Semalam Kevin membeli apartemen yang ditempati mahasiswa itu, ia tidak bisa membiarkan Luna tidur sendirian terlebih dengan berandal itu berada disebelah kamarnya.
"Sedang apa kamu disitu, mas?" Tanya Luna bingung, mengapa ia bisa masuk kedalam apartemen mahasiswa itu.
"Aku pindah kesini semalam.." Jawab Kevin singkat.
"Pindah?" Apa Kevin membeli apartemen yang ditempati mahasiswa itu hanya untuk menjaganya?
"Sayang... ngomong-ngomong maskermu bagus." Goda Kevin tertawa membuat Luna tersadar jika dirinya masih menggunakan Masker diwajahnya dan dengan cepat ia melepasnya tapi Kevin telah lebih dulu memotretnya.
"Menggemaskan sekali..." Goda Kevin lagi, membuat Luna merengut kesal dan akhirnya berjalan memasukiuki apartemennya.
***
Luna berjalan keluar dari apartemennya dan dengan cepat berjalan kedepan pintu apartemen Kevin.
Luna lantas mengetuk pintunya dengan tidak sabar.
"Kamu sudah kangen ya sama masmu ini.." Kevin masih belum berhenti menggoda saat begitu membukakan pintu tapi Luna tidak menjawab dan menerobas masuk begitu saja.
Luna ingin mengomel karena Kevin membeli apartemen ini padahal ia memiliki rumah mewah di pusat kota, tapi saat melihat ruangan yang sangat rapih dan tertata membuat Luna lupa akan niatnya.
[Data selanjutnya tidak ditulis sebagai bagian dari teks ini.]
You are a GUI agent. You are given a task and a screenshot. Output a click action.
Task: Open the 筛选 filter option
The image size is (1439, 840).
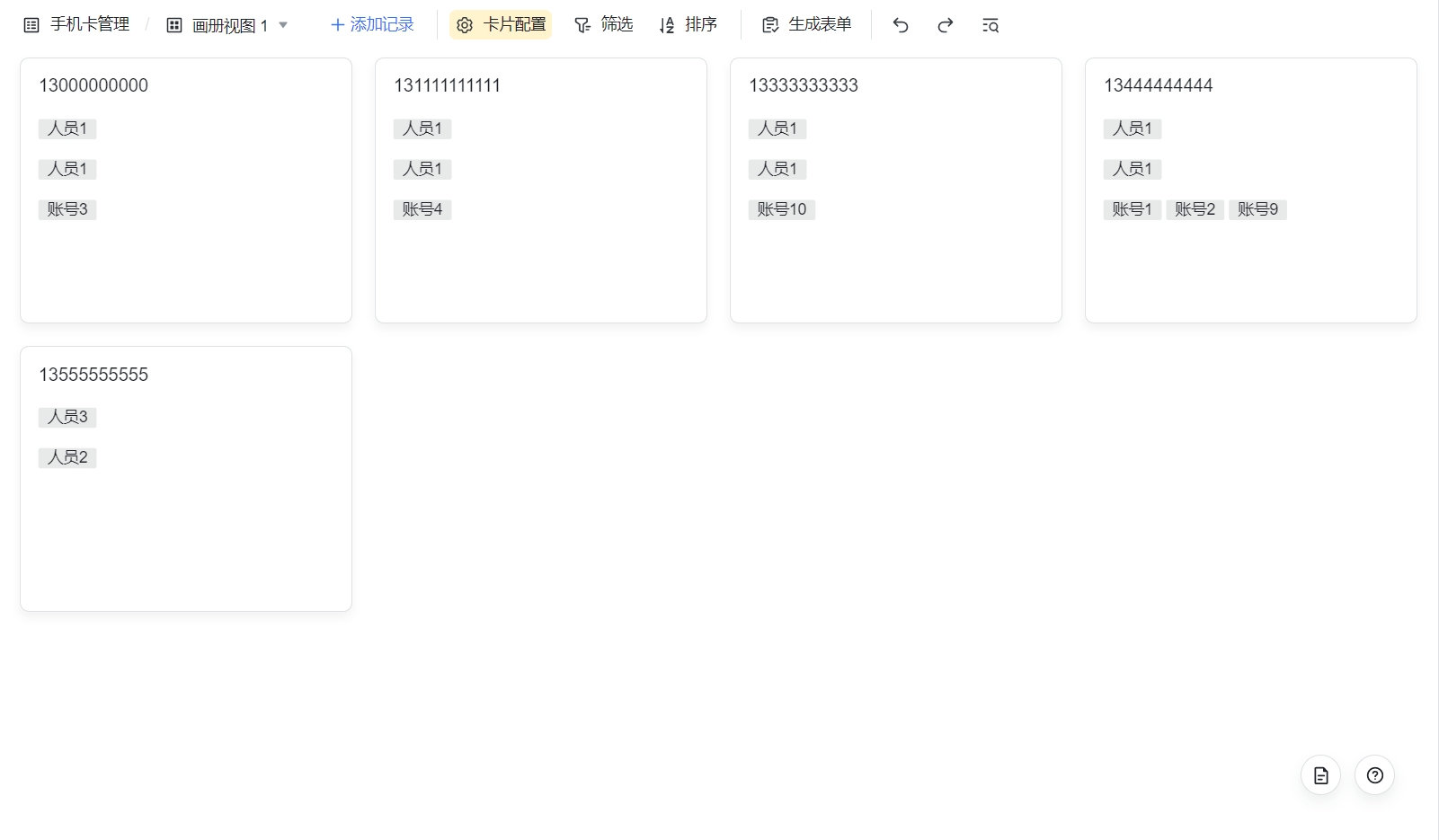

"Ini lebih rapih dari pada tempatku..." Ucap Luna terkejut, Kevin sendiri tidak menyangka jika ruangan ini akan sangat rapih dan bersih padahal jika melihat pemilik sebelumnya yang seperti seorang berandal dia telah membayangkan akan betapa kotor dan berantakannya tempat ini tapi ternyata pemikirannya salah.
"Aku juga terkejut, si beradal itu... maksudku mahasiswa itu sangat menjaga kebersihan." Ucap Kevin, ia lantas berjalan mengikuti langkah Luna yang tengah menusuri tempatnya.
"Kamu akan tinggal disini, mas?" Tanya Luna, sambil menyentuh rak yang tidak ada debu sama sekali.
"Tidak, aku akan tinggal disini jika kamu sendirian..." Jawab Kevin.
"Kamu beli dengan harga berapa apartemen ini?" Tanya Luna penasaran, ia telah biasa mengecek pengeluaran Kevin yang terkadang berlebihan maka dari itu Luna terkadang membantu mengontrol pengeluaran Kevin.
"Murah.."
"Benarkah?"
"Hanya 800 jutaan..."
Mata Luna melotot sempurna kini, Kevin membeli satu unit apartemen kecil seperti ini dengan harga 800 juta, astaga itu tidak masuk diakal.
"Astaga, mas itu terlalu mahal. Kamu menyianyiakan uangmu." Luna mengomel, membuat Kevin merengut karena takut karena terkadang Luna tidak kalah bawel dengan orangtuanya.
"Soalnya aku sungguh tidak tahan, mahasiswa yang kamu bilang itu terlihat seperti berandal, dek. Mas tidak bisa tenang bagaimana jika berandal itu melakukan sesuatu yang buruk pada kamu dek."
"Tapi itu berlebihan mas, aku tau itu bukan uang aku tapi kamu bisa gunakan uang itu untuk kepentingan yang lain atau mungkin untuk bantuan sosial akan lebih bermanfaat."
"Baiklah.. aku akan lebih teliti lagi nanti, jangan marah ya sayang..." Bujuk Kevin tapi Luna masih terlihat kesal.
Luna tersadar, sikapnya mungkin berlebihan bagaimanapun tujuan awal Kevin adalah melindunginya tidak seharusnya ia marah dan untuk pengeluarannya Luna juga belum berhak untuk mengaturnya. Kevin mungkin akan merasa aku sangat menjengkelkan.
"Maafkan aku, mas. Harusnya aku tidak memarahimu. Semua itu bukan hak ku..Bukan hak ku memarahimu." Ucap Luna menyesal.
Kevin tersenyum, ia bahkan tidak merasa terganggu sama sekali malah ia senang. Luna mengerti dengan baik apa yang baik untuknya.
"Aku jadi semakin tidak sabar untuk menikahimu. Kamu akan menjadi istri yang bijaksana pasti dek." ucap Kevin, ia lantas berjalan mendekati Luna dan memeluknya erat.